## PROBLEM DETAILS
Filter these entries down to the lines that hold the word "computer", and show each of them.

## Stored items

================================

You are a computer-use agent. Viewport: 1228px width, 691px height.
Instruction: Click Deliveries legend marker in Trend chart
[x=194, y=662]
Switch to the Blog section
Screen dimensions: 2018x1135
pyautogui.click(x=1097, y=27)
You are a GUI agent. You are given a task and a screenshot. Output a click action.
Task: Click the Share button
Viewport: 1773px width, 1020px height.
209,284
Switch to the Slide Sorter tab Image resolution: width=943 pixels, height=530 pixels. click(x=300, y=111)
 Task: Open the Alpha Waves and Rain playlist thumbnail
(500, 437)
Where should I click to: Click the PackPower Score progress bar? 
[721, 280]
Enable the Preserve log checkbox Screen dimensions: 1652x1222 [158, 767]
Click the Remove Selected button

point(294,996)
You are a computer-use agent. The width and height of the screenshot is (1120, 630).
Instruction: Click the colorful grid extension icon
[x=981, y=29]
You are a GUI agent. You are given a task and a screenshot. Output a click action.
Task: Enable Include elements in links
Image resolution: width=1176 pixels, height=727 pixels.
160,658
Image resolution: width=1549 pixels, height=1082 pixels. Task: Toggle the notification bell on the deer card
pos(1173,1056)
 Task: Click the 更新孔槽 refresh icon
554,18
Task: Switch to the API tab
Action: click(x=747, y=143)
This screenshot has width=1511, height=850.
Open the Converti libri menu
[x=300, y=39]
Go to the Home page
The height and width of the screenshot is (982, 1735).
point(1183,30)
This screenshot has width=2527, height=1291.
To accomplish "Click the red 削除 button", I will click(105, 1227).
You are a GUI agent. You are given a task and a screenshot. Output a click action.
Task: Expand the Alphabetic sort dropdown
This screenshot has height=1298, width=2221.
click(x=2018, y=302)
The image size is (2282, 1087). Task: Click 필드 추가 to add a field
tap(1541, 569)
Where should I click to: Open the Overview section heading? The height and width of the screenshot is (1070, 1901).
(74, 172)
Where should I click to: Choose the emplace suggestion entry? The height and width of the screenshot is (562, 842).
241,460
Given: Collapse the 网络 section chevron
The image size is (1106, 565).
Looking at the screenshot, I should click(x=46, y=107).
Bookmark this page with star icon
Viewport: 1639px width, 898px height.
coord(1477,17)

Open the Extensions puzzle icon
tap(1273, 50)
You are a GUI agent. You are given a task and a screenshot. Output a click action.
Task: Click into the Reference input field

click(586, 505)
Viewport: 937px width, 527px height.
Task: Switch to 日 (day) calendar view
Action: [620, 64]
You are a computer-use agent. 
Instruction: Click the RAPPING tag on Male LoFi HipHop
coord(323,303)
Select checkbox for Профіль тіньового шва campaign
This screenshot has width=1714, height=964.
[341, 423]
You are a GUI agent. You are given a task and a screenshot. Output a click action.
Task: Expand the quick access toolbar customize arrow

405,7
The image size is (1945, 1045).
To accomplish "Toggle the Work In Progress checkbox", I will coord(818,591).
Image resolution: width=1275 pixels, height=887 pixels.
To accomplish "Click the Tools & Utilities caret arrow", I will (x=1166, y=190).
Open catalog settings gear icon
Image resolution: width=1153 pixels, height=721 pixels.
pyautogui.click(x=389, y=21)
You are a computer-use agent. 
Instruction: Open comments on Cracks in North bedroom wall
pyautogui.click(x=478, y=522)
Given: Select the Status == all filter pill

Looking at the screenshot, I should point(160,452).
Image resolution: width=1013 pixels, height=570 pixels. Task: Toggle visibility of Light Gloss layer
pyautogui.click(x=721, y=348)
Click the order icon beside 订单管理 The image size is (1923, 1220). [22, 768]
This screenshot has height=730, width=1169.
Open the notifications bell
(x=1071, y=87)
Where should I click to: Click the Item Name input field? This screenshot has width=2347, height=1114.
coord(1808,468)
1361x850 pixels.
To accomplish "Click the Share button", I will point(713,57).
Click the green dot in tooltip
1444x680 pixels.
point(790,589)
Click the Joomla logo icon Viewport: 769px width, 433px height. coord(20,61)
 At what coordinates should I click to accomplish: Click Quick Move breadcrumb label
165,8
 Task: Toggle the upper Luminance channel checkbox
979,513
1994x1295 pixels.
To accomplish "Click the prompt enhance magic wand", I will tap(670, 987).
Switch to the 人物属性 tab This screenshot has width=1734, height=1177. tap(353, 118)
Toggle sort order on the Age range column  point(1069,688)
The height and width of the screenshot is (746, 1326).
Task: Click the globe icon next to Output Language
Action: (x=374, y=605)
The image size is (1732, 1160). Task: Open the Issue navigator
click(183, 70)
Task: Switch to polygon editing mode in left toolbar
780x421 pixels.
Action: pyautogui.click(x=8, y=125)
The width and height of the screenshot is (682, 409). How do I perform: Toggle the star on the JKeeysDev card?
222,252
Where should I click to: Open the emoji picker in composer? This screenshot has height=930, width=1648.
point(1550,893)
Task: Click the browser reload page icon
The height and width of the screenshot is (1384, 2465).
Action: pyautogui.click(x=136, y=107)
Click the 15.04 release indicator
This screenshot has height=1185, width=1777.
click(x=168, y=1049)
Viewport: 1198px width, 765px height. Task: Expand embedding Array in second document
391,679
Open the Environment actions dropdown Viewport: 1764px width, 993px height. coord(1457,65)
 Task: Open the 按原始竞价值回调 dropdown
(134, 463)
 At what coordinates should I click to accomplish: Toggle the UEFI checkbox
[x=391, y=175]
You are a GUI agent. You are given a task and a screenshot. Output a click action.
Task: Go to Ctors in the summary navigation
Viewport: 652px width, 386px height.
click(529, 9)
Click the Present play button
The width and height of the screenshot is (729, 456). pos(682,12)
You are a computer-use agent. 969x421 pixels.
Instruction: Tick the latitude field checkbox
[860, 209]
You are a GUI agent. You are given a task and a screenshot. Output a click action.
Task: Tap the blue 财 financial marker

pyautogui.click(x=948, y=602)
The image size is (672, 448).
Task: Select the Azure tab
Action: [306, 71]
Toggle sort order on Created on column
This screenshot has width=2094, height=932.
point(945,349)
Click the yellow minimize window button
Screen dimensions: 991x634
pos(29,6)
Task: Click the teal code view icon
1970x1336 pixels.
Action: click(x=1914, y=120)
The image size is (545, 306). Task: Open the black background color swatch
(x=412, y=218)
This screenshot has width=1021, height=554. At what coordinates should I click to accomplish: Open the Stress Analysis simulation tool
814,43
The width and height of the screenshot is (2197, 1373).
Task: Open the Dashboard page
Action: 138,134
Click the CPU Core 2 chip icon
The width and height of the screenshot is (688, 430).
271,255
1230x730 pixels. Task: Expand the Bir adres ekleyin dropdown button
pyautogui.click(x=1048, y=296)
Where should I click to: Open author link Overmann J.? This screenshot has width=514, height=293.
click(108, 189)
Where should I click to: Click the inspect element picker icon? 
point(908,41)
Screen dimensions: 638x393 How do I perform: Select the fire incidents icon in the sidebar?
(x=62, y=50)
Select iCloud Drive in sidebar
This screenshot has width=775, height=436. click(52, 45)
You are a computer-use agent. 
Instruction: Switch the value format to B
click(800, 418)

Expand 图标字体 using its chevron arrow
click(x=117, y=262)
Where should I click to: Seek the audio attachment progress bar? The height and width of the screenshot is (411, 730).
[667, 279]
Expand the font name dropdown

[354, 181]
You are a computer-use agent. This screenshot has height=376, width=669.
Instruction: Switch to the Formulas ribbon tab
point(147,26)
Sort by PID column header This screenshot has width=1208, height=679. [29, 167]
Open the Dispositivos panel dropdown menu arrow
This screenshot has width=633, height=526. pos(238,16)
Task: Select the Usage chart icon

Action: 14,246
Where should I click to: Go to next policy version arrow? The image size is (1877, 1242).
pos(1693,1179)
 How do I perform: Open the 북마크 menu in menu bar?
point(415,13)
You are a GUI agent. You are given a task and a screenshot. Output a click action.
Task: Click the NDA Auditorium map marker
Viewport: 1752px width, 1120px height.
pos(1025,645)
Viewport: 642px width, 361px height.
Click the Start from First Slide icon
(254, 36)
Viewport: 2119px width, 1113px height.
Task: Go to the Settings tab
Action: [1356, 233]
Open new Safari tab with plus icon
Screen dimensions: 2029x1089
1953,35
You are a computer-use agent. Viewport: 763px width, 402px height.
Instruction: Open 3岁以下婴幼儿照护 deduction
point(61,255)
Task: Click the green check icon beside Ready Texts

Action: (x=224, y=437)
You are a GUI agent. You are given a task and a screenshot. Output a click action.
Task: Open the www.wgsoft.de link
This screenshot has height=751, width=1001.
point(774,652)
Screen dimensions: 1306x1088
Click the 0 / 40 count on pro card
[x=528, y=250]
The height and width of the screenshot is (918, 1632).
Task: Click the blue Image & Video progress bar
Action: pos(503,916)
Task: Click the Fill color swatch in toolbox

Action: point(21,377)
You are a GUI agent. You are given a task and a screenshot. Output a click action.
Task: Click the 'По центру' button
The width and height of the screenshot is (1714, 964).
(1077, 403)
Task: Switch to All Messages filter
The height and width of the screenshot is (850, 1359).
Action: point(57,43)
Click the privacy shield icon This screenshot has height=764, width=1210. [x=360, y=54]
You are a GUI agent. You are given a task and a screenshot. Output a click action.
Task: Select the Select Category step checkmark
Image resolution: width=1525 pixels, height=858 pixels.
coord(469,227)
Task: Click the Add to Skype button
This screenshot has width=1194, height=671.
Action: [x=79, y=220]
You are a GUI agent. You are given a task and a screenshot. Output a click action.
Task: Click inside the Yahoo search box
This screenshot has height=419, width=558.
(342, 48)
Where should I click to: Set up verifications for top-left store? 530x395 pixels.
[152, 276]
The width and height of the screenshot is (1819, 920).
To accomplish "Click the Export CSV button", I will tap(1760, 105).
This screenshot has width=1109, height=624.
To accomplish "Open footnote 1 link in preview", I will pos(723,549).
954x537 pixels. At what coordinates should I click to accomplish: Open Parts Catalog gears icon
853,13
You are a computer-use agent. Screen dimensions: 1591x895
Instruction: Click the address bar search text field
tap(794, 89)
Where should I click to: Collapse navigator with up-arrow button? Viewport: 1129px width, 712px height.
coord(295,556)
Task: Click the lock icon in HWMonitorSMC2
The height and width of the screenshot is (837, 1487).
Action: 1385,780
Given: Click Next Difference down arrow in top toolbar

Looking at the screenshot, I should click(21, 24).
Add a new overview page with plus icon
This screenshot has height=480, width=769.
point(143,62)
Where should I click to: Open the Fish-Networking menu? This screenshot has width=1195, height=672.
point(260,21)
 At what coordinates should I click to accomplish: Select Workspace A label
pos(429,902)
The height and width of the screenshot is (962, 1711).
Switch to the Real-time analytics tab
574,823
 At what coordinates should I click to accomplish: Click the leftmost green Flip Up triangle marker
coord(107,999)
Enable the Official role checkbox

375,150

================================

## EXERCISE OUTPUT
You are a computer-use agent. Viewport: 1228px width, 691px height.
You are a computer-use agent. The width and height of the screenshot is (1120, 630).
You are a computer-use agent. 
You are a computer-use agent. 
You are a computer-use agent. 969x421 pixels.
You are a computer-use agent. 
You are a computer-use agent. This screenshot has height=376, width=669.
You are a computer-use agent. Viewport: 763px width, 402px height.
You are a computer-use agent. Screen dimensions: 1591x895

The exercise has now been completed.